Fikstür Yeniden Çekilmeli! | | Fikstür Yeniden Çekilmeli!
Nihayet Özgener Federasyonu tarihi bir skandala da imza atmayı becerdi.
Kutlarım doğrusu...
Nasıl mı?
Mışıl mışıl uyuyan spor medyasını uyandıralım o zaman...
Efendim, 7 Temmuz 2009 Salı günü, müthiş(!) bir törenle çekilen Türkiye Süper Ligi 2009-2010 fikstürü tarihi bir skandalın da imzalanması anlamı taşıyordu.
Üstat Ahmet Güvener'in kendine büyük bir güvenle açılış konuşmasını yaptığı çekiliş, tam anlamıyla bir skandalı da peşinde getirdi.
Daha düne kadar bütün takımlar sezon boyunca iki maçı içeride ve dışarıda oynamışlardı. Yani ilk yarıda iki maçı üst üste içeride oynayan takım, aynı rakipleriyle ikinci yarıda peş peşe deplasmanda oynuyordu.
Ve bu uygulama gündeme düştüğünden beri hiçbir takım bir içeri-bir dışarı oynamamıştı...
Ya bu defa?
Kimse farkına varmadı!
Benim çok işim olduğu için dün, yani geçen sezon şampiyonluk yarışına katılan beş takımın fikstürünü inceledim sadece... Diğerleri de işi olmayan Özgener ekibi incelesin...
Geçen sezon şampiyonluk yarışına girişmiş ekiplerden Galatasaray, Trabzonspor, Sivasspor ve Beşiktaş, yine eskiden olduğu gibi iki içeri-iki dışarı fikstürü sahip oluyorlardı.

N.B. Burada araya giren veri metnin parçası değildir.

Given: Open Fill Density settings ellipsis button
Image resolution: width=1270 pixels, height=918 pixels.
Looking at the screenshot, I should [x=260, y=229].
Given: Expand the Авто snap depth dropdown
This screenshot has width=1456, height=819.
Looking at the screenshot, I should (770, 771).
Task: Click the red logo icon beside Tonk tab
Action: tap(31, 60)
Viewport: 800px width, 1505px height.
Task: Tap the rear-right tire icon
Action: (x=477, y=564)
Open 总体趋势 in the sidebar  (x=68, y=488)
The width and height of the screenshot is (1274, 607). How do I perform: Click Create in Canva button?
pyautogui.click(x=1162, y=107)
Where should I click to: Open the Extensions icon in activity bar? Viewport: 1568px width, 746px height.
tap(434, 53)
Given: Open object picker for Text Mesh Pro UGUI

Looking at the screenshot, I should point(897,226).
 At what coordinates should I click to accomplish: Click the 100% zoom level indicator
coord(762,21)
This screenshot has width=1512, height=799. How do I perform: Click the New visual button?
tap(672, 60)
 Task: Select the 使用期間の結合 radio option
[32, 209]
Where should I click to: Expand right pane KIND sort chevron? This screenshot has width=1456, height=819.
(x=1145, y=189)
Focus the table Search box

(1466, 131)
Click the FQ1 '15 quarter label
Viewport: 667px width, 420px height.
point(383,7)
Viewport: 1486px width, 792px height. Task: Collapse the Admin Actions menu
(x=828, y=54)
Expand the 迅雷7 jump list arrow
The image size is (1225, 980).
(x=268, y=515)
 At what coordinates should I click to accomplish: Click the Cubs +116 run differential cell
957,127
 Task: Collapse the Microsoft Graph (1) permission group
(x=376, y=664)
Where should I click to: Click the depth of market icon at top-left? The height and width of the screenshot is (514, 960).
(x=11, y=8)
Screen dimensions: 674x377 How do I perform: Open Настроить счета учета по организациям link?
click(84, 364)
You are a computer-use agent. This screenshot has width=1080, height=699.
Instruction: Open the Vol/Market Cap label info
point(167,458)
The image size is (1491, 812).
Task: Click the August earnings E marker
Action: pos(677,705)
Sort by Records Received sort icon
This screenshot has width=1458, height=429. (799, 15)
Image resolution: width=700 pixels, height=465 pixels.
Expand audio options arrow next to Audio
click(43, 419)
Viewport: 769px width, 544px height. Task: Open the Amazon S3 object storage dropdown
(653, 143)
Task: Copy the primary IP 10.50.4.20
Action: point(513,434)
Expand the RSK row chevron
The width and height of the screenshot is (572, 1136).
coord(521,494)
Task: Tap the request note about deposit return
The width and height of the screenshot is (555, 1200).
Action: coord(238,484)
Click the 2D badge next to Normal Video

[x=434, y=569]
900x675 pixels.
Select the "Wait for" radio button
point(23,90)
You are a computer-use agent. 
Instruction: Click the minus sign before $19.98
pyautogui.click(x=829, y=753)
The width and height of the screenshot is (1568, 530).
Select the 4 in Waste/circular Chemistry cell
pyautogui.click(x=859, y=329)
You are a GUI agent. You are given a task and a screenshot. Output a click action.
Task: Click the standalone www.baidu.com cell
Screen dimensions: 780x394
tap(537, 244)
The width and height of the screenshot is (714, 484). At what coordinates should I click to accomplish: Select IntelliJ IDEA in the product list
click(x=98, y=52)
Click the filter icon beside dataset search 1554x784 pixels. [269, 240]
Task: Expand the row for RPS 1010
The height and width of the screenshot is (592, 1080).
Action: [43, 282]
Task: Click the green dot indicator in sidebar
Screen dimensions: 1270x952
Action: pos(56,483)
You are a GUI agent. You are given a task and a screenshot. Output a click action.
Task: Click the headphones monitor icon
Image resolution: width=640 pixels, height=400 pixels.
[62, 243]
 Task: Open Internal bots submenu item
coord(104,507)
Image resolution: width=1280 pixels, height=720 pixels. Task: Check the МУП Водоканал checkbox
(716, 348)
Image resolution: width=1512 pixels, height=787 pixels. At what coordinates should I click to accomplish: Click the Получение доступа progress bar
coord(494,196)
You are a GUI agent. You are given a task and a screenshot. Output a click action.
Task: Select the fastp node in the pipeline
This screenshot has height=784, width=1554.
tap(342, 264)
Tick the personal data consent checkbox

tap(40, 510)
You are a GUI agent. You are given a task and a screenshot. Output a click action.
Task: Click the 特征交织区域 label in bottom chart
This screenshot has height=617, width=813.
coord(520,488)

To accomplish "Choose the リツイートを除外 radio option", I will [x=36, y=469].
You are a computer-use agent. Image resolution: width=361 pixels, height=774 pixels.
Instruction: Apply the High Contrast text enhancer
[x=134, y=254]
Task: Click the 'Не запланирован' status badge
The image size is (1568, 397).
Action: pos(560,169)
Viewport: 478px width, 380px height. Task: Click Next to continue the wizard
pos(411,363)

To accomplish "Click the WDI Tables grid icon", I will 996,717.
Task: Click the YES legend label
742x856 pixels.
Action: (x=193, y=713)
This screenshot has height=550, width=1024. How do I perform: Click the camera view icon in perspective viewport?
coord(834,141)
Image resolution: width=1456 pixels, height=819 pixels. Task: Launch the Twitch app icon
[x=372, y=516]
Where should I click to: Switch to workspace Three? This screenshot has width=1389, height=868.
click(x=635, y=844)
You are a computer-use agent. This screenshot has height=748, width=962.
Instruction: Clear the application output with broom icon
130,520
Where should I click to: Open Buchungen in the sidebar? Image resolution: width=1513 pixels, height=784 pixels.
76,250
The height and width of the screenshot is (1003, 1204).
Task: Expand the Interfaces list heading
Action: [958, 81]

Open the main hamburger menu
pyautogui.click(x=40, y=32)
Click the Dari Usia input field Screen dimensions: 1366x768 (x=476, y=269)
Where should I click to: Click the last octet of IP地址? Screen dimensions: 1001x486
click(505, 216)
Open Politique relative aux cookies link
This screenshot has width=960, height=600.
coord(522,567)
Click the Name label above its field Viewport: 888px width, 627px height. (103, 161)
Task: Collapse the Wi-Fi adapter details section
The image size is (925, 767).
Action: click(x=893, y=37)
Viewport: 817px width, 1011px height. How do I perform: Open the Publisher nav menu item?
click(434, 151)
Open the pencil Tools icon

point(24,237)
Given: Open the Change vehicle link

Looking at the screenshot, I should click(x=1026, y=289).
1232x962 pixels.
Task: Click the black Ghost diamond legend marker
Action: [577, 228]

Beşiktaş 8 ve 9. haftalarda, Trabzonspor 14 ve 15. haftalarda içerde iki maçı üst üste, Galatasaray 2 ve 3. haftalarda iki maçı üst üste içeride ve Sivasspor da 2 ve 3. haftalarda iki maçı üst üste dışarıda oynayacaklardı. Bu takımlar fikstürün ikinci yarısında ise tersine sahaya çıkacaklardı.
Peki, ya Fenerbahçe?
O da dün olduğu gibi iki içeri-iki dışarı değil miydi?
Öyle olmalıydı...
Ama olmadı işte...
Bu fikstürde geçen sezon şampiyonluk mücadelesi veren takımlardan sadece ve sadece Fenerbahçe, "Bir içeri-bir dışarı" fikstürü çekmişti.
Nasıl oldu bilmem...
Özgener, Güvener ve diğer ulemalara sorun, onlar mutlaka biliyordurlar.
Ama benim bildiğim bir şey var...
O da fikstürün adaletsiz oluşumu nedeniyle yeniden çekilmesi gerektiğidir.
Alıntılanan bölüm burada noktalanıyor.